**WHAT YOU SHOULD DO**
Retype every record exactly. Leave the pictures out.

**MATERIAL FOR THIS TASK**
______

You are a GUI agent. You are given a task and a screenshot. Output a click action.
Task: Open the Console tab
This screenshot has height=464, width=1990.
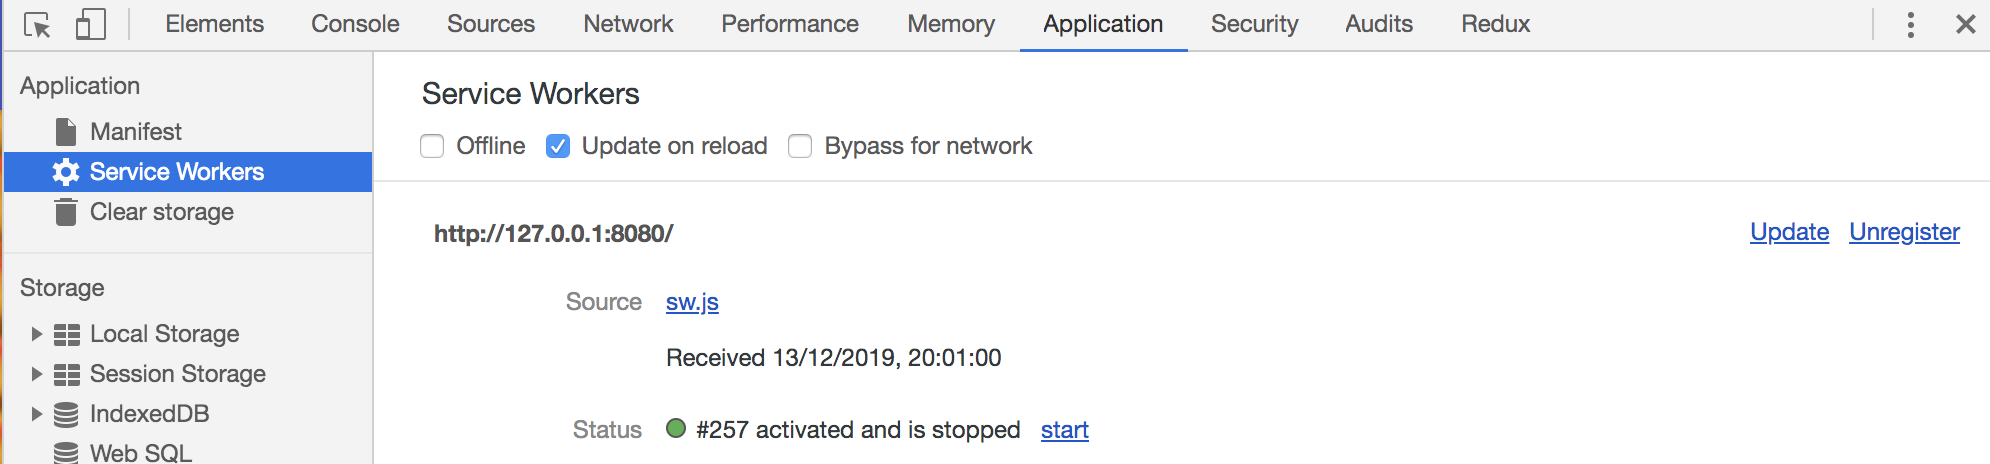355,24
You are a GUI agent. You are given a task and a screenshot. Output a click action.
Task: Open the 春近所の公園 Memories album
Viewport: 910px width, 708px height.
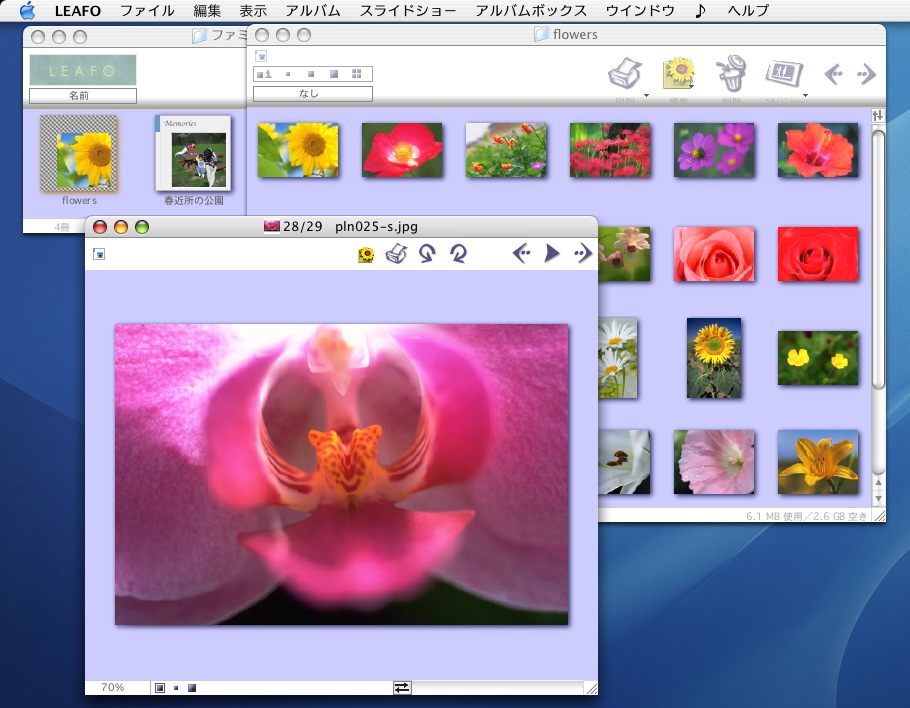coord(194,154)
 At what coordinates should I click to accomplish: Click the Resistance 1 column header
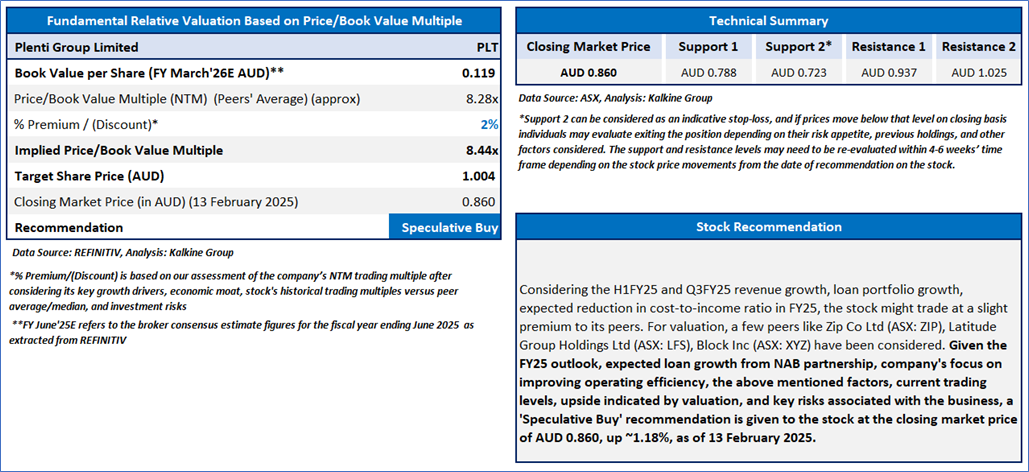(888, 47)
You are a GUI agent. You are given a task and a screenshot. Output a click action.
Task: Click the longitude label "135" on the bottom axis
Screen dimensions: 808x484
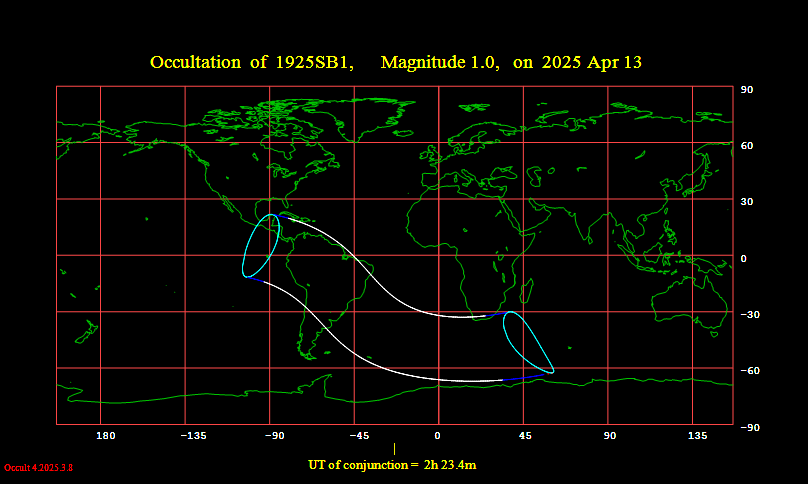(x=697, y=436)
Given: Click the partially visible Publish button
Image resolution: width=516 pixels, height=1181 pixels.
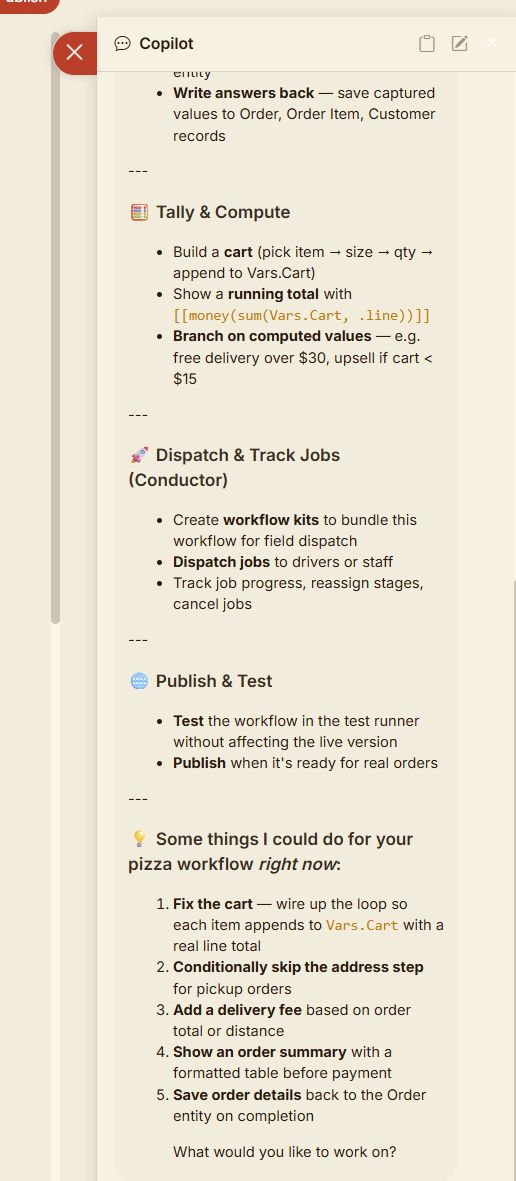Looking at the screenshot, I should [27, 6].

______

**REPLY TO THE EXERCISE**
You are a GUI agent. You are given a task and a screenshot. Output a click action.
Task: Open the Console tab
This screenshot has height=464, width=1990.
355,24
You are a GUI agent. You are given a task and a screenshot. Output a click action.
Task: Open the 春近所の公園 Memories album
Viewport: 910px width, 708px height.
coord(194,154)
 At what coordinates should I click to accomplish: Click the Resistance 1 column header
(888, 47)
You are a GUI agent. You are given a task and a screenshot. Output a click action.
Task: Click the longitude label "135" on the bottom axis
Screen dimensions: 808x484
(x=697, y=436)
Given: Click the partially visible Publish button
Image resolution: width=516 pixels, height=1181 pixels.
Looking at the screenshot, I should [27, 6].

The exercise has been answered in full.